• [Условия задачи] Обновите часть фрагмента между «Похороны. Поминки. В» и «по словам Кузмина.» включительно, заменив «распахнутого» на «открытого», и приведите эту часть целиком.

• [Выбранный фрагмент]
========================================

Так мне рассказывали деревенские. А в деревне всегда все знают.
Пляжик этот и валун по сей день на том месте. А от лодочного сарая остались одни ворота, висят на другом сарае — их успели уворовать прежде, чем Акимычев сгорел.
Похороны. Поминки. В последний раз я в этой квартире. Выйдя из-за стола, стоим с Эдиком, сыном Акимыча, у распахнутого окна. Вдруг он говорит:
— А знаете, отец очень любил вас — считал одним из самых близких ему людей
И для меня Акимыч был и остается одним из немногих близких. Из тех живых и ушедших, к кому я едва ли не каждый день обращаюсь.
«Таинственный свершается обмен», по словам Кузмина.
Что мне дал Акимыч? А почитай, все, что нужно человеку для жизни: любимую работу, жену и дом — он «втравил» меня в перевод, он сосватал мне дом в деревне, в его квартире я познакомился со своей будущей женой. И все это в первый год нашего знакомства. К тому же в московской его квартире я перезнакомился почти со всеми собратьями по перу, кого знаю, и чаще всего именно там встречался с ними. С уходом Акимыча круг моего литературного общения совсем сузился, да и времена круто переменились. А еще я перенял у него манеру чтения, интонации и жесты. (Кстати, недавно, слушая запись чтения Багрицкого, я вдруг понял, у кого Аркадий Штейнберг перенял этот гудящий колоколом, исходящий из груди, как из бочки, голос).

========================================

• [Блок данных]
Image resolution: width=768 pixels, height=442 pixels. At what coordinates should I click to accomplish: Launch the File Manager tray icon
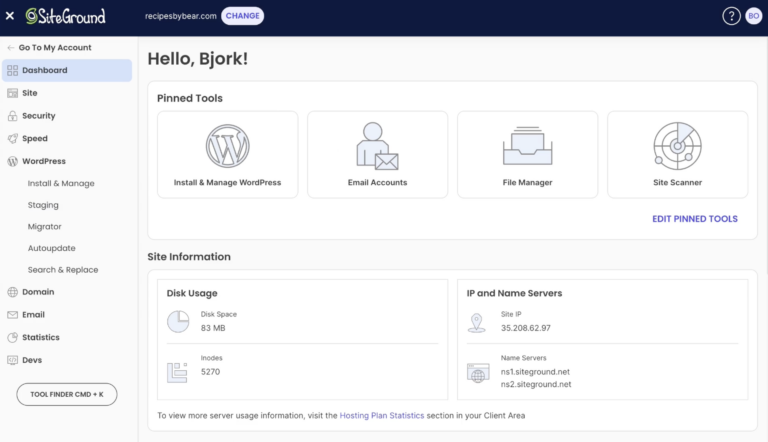(x=527, y=146)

========================================

• [Полный ответ]
Похороны. Поминки. В последний раз я в этой квартире. Выйдя из-за стола, стоим с Эдиком, сыном Акимыча, у открытого окна. Вдруг он говорит:
— А знаете, отец очень любил вас — считал одним из самых близких ему людей
И для меня Акимыч был и остается одним из немногих близких. Из тех живых и ушедших, к кому я едва ли не каждый день обращаюсь.
«Таинственный свершается обмен», по словам Кузмина.